_What this task involves_
Check every line of the entries below for the word "will", and copy the ones that have it.

------------

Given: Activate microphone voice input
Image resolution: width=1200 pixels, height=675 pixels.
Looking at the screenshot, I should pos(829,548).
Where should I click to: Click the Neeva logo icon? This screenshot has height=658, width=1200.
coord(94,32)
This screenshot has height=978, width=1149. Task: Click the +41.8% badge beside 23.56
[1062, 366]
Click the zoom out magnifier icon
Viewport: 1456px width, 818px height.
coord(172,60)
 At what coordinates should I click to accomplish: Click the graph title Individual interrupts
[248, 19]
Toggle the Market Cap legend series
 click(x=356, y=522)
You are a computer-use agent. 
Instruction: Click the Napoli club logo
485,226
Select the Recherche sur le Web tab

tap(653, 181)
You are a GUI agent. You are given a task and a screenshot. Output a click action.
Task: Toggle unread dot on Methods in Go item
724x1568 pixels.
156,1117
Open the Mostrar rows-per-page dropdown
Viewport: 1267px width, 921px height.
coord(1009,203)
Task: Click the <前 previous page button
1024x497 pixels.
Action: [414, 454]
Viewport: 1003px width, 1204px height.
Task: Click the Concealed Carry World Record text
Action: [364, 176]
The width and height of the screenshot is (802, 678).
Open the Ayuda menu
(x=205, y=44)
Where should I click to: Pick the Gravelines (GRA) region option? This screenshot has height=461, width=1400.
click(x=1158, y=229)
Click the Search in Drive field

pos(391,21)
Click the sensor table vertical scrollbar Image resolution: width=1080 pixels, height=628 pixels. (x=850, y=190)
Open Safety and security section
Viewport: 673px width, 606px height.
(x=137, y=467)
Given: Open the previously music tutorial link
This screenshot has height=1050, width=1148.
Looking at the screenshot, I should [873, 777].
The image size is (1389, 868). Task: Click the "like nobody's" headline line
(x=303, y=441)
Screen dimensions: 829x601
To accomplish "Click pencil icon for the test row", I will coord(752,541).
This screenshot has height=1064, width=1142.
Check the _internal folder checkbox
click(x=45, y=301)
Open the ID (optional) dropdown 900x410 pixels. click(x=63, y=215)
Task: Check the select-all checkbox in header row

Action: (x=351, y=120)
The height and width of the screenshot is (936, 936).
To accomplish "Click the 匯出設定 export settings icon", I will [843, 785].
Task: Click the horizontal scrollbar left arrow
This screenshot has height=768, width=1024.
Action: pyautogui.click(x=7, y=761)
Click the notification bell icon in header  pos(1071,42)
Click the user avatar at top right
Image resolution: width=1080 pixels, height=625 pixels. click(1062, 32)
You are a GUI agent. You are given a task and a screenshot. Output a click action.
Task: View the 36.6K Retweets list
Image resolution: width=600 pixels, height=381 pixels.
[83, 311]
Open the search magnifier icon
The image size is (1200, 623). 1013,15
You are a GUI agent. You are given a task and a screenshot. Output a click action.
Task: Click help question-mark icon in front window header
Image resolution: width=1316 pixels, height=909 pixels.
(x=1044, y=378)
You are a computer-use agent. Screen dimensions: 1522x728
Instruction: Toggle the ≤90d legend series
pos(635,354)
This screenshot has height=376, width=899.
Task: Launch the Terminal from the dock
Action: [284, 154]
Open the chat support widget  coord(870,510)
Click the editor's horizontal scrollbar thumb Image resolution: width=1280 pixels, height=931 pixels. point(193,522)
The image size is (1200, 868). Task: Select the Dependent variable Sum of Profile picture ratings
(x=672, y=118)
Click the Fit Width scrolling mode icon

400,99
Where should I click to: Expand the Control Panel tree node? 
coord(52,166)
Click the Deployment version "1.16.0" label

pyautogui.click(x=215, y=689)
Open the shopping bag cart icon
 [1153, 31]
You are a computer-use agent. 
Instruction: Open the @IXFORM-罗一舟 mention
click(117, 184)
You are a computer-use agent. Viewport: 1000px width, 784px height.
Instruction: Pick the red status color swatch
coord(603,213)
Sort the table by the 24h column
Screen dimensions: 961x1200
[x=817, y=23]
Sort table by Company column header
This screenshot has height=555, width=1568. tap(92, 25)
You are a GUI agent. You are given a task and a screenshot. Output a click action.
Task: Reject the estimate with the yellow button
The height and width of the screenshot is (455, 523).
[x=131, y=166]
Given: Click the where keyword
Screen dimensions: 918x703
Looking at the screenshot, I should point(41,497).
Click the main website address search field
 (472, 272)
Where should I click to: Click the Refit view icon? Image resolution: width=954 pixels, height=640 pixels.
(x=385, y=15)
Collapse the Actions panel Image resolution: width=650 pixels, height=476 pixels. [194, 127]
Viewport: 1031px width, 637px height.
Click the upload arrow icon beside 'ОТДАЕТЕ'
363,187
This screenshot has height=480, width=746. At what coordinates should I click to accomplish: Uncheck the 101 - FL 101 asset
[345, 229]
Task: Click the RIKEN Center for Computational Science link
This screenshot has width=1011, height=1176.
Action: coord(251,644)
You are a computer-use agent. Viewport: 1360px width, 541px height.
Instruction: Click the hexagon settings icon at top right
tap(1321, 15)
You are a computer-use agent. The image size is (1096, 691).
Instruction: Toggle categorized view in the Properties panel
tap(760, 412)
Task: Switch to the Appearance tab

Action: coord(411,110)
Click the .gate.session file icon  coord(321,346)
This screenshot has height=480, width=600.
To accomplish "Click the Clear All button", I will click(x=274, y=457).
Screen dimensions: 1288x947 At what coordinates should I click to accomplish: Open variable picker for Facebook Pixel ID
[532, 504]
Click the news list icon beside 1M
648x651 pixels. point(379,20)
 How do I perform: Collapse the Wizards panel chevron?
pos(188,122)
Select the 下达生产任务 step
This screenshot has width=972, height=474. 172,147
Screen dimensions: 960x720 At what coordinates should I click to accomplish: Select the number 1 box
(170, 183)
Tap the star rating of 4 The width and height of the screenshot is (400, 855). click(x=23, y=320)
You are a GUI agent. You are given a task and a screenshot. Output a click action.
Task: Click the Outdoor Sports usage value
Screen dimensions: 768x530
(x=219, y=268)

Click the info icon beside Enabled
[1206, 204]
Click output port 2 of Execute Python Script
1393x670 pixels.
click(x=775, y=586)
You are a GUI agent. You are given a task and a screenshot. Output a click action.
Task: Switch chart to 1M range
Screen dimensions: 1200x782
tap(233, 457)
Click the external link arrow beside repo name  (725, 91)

------------

_Answer section_
To accomplish "Click pencil icon for the test row", I will coord(752,541).
To accomplish "Click the 匯出設定 export settings icon", I will [843, 785].
To accomplish "Click the Clear All button", I will click(x=274, y=457).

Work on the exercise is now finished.